Stored dataset items
= = = = =

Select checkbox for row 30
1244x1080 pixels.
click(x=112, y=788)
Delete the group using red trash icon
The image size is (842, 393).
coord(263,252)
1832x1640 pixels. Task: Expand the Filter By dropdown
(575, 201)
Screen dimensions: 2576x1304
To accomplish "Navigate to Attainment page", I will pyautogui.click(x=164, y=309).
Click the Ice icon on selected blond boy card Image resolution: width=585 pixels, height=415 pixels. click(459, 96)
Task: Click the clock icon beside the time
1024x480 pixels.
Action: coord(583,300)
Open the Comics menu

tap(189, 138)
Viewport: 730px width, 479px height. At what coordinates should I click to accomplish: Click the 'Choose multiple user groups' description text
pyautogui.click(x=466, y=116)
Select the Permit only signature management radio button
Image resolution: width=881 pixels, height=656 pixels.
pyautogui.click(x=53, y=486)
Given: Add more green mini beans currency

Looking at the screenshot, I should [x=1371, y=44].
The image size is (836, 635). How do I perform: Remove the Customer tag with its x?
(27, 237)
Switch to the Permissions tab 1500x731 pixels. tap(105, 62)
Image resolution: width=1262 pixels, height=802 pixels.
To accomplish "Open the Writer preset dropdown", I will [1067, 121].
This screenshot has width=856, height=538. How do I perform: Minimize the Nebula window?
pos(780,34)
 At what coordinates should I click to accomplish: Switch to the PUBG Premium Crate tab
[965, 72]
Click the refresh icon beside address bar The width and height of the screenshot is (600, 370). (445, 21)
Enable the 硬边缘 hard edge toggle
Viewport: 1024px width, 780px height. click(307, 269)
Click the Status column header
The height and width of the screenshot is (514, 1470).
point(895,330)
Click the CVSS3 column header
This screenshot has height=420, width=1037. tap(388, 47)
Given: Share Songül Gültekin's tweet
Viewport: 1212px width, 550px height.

= = = = =

_Task item:_
All the records above must be transcribed without a single change to any word.

_Exercise output:_
Select checkbox for row 30
1244x1080 pixels.
click(x=112, y=788)
Delete the group using red trash icon
The image size is (842, 393).
coord(263,252)
1832x1640 pixels. Task: Expand the Filter By dropdown
(575, 201)
Screen dimensions: 2576x1304
To accomplish "Navigate to Attainment page", I will pyautogui.click(x=164, y=309).
Click the Ice icon on selected blond boy card Image resolution: width=585 pixels, height=415 pixels. click(459, 96)
Task: Click the clock icon beside the time
1024x480 pixels.
Action: coord(583,300)
Open the Comics menu

tap(189, 138)
Viewport: 730px width, 479px height. At what coordinates should I click to accomplish: Click the 'Choose multiple user groups' description text
pyautogui.click(x=466, y=116)
Select the Permit only signature management radio button
Image resolution: width=881 pixels, height=656 pixels.
pyautogui.click(x=53, y=486)
Given: Add more green mini beans currency

Looking at the screenshot, I should [x=1371, y=44].
The image size is (836, 635). How do I perform: Remove the Customer tag with its x?
(27, 237)
Switch to the Permissions tab 1500x731 pixels. tap(105, 62)
Image resolution: width=1262 pixels, height=802 pixels.
To accomplish "Open the Writer preset dropdown", I will [1067, 121].
This screenshot has width=856, height=538. How do I perform: Minimize the Nebula window?
pos(780,34)
 At what coordinates should I click to accomplish: Switch to the PUBG Premium Crate tab
[965, 72]
Click the refresh icon beside address bar The width and height of the screenshot is (600, 370). (445, 21)
Enable the 硬边缘 hard edge toggle
Viewport: 1024px width, 780px height. click(307, 269)
Click the Status column header
The height and width of the screenshot is (514, 1470).
point(895,330)
Click the CVSS3 column header
This screenshot has height=420, width=1037. tap(388, 47)
Given: Share Songül Gültekin's tweet
Viewport: 1212px width, 550px height.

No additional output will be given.